TASK: All entries below are to be set down again exactly as given.

DATA EXCERPTS:
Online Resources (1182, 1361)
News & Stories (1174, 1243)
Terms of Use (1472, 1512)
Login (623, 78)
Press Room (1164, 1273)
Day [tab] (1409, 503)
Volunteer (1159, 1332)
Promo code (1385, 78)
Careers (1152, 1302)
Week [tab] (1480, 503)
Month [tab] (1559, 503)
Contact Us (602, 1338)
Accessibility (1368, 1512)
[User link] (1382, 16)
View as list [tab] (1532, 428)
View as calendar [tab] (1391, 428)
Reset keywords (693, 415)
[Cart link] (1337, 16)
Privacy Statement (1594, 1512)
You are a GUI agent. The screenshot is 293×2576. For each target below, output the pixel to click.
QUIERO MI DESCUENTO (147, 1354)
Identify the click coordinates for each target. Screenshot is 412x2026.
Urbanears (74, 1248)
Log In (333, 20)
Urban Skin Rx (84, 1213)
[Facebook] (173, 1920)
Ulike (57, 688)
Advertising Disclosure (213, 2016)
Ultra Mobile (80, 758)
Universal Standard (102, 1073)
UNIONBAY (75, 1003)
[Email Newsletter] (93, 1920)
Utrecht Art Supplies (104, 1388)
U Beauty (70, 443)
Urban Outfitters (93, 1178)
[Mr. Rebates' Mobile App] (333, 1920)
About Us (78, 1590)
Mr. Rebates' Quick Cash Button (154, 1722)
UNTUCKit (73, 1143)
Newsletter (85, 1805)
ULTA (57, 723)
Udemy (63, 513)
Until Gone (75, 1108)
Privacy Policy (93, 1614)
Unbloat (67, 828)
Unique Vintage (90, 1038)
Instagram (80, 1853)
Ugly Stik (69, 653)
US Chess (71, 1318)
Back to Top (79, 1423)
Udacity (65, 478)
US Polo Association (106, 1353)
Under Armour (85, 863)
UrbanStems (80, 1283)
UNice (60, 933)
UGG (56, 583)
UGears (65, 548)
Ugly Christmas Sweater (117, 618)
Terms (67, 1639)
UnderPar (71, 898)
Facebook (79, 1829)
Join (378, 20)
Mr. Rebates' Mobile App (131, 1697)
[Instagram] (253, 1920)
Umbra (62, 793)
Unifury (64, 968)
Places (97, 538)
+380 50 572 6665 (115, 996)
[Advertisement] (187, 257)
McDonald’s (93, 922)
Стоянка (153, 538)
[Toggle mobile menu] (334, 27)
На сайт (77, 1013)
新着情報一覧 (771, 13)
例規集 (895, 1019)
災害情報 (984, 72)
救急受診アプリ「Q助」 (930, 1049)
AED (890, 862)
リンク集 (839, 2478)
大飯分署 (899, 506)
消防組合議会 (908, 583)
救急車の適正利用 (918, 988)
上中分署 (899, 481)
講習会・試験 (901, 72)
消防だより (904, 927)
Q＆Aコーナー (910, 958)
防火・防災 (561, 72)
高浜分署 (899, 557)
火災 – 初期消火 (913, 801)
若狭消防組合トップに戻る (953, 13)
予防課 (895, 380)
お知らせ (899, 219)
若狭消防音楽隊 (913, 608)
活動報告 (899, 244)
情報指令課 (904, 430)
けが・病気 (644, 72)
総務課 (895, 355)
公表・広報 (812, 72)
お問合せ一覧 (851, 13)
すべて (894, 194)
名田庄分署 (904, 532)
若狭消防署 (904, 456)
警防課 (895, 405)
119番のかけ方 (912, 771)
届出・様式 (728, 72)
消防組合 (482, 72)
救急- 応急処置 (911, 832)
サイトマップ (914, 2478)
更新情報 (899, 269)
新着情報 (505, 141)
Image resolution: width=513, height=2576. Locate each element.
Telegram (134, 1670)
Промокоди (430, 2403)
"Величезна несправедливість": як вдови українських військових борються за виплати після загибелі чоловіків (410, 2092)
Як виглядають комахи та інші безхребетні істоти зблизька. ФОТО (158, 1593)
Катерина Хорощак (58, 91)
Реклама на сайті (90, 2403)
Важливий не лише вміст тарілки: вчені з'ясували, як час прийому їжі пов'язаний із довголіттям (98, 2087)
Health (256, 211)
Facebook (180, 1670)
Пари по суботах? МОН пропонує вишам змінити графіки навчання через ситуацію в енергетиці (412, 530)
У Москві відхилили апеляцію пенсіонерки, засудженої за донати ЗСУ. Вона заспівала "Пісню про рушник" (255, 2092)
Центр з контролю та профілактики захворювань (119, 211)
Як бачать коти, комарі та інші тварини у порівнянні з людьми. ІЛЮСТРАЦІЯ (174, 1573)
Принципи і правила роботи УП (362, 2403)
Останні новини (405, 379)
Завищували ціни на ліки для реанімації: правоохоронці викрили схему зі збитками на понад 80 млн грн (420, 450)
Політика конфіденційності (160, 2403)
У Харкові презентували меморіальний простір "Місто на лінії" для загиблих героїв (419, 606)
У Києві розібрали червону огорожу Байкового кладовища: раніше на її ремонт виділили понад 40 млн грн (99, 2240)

RESPONSE AREA:
Online Resources (1182, 1361)
News & Stories (1174, 1243)
Terms of Use (1472, 1512)
Login (623, 78)
Press Room (1164, 1273)
Day [tab] (1409, 503)
Volunteer (1159, 1332)
Promo code (1385, 78)
Careers (1152, 1302)
Week [tab] (1480, 503)
Month [tab] (1559, 503)
Contact Us (602, 1338)
Accessibility (1368, 1512)
[User link] (1382, 16)
View as list [tab] (1532, 428)
View as calendar [tab] (1391, 428)
Reset keywords (693, 415)
[Cart link] (1337, 16)
Privacy Statement (1594, 1512)
You are a GUI agent. The screenshot is 293×2576. For each target below, output the pixel to click.
QUIERO MI DESCUENTO (147, 1354)
Identify the click coordinates for each target. Screenshot is 412x2026.
Urbanears (74, 1248)
Log In (333, 20)
Urban Skin Rx (84, 1213)
[Facebook] (173, 1920)
Ulike (57, 688)
Advertising Disclosure (213, 2016)
Ultra Mobile (80, 758)
Universal Standard (102, 1073)
UNIONBAY (75, 1003)
[Email Newsletter] (93, 1920)
Utrecht Art Supplies (104, 1388)
U Beauty (70, 443)
Urban Outfitters (93, 1178)
[Mr. Rebates' Mobile App] (333, 1920)
About Us (78, 1590)
Mr. Rebates' Quick Cash Button (154, 1722)
UNTUCKit (73, 1143)
Newsletter (85, 1805)
ULTA (57, 723)
Udemy (63, 513)
Until Gone (75, 1108)
Privacy Policy (93, 1614)
Unbloat (67, 828)
Unique Vintage (90, 1038)
Instagram (80, 1853)
Ugly Stik (69, 653)
US Chess (71, 1318)
Back to Top (79, 1423)
Udacity (65, 478)
US Polo Association (106, 1353)
Under Armour (85, 863)
UrbanStems (80, 1283)
UNice (60, 933)
UGG (56, 583)
UGears (65, 548)
Ugly Christmas Sweater (117, 618)
Terms (67, 1639)
UnderPar (71, 898)
Facebook (79, 1829)
Join (378, 20)
Mr. Rebates' Mobile App (131, 1697)
[Instagram] (253, 1920)
Umbra (62, 793)
Unifury (64, 968)
Places (97, 538)
+380 50 572 6665 (115, 996)
[Advertisement] (187, 257)
McDonald’s (93, 922)
Стоянка (153, 538)
[Toggle mobile menu] (334, 27)
На сайт (77, 1013)
新着情報一覧 (771, 13)
例規集 (895, 1019)
災害情報 (984, 72)
救急受診アプリ「Q助」 (930, 1049)
AED (890, 862)
リンク集 (839, 2478)
大飯分署 (899, 506)
消防組合議会 (908, 583)
救急車の適正利用 (918, 988)
上中分署 (899, 481)
講習会・試験 (901, 72)
消防だより (904, 927)
Q＆Aコーナー (910, 958)
防火・防災 (561, 72)
高浜分署 (899, 557)
火災 – 初期消火 (913, 801)
若狭消防組合トップに戻る (953, 13)
予防課 (895, 380)
お知らせ (899, 219)
若狭消防音楽隊 (913, 608)
活動報告 (899, 244)
情報指令課 (904, 430)
けが・病気 (644, 72)
総務課 (895, 355)
公表・広報 (812, 72)
お問合せ一覧 (851, 13)
すべて (894, 194)
名田庄分署 (904, 532)
若狭消防署 (904, 456)
警防課 (895, 405)
119番のかけ方 (912, 771)
届出・様式 (728, 72)
消防組合 (482, 72)
救急- 応急処置 (911, 832)
サイトマップ (914, 2478)
更新情報 (899, 269)
新着情報 (505, 141)
Image resolution: width=513, height=2576. Locate each element.
Telegram (134, 1670)
Промокоди (430, 2403)
"Величезна несправедливість": як вдови українських військових борються за виплати після загибелі чоловіків (410, 2092)
Як виглядають комахи та інші безхребетні істоти зблизька. ФОТО (158, 1593)
Катерина Хорощак (58, 91)
Реклама на сайті (90, 2403)
Важливий не лише вміст тарілки: вчені з'ясували, як час прийому їжі пов'язаний із довголіттям (98, 2087)
Health (256, 211)
Facebook (180, 1670)
Пари по суботах? МОН пропонує вишам змінити графіки навчання через ситуацію в енергетиці (412, 530)
У Москві відхилили апеляцію пенсіонерки, засудженої за донати ЗСУ. Вона заспівала "Пісню про рушник" (255, 2092)
Центр з контролю та профілактики захворювань (119, 211)
Як бачать коти, комарі та інші тварини у порівнянні з людьми. ІЛЮСТРАЦІЯ (174, 1573)
Принципи і правила роботи УП (362, 2403)
Останні новини (405, 379)
Завищували ціни на ліки для реанімації: правоохоронці викрили схему зі збитками на понад 80 млн грн (420, 450)
Політика конфіденційності (160, 2403)
У Харкові презентували меморіальний простір "Місто на лінії" для загиблих героїв (419, 606)
У Києві розібрали червону огорожу Байкового кладовища: раніше на її ремонт виділили понад 40 млн грн (99, 2240)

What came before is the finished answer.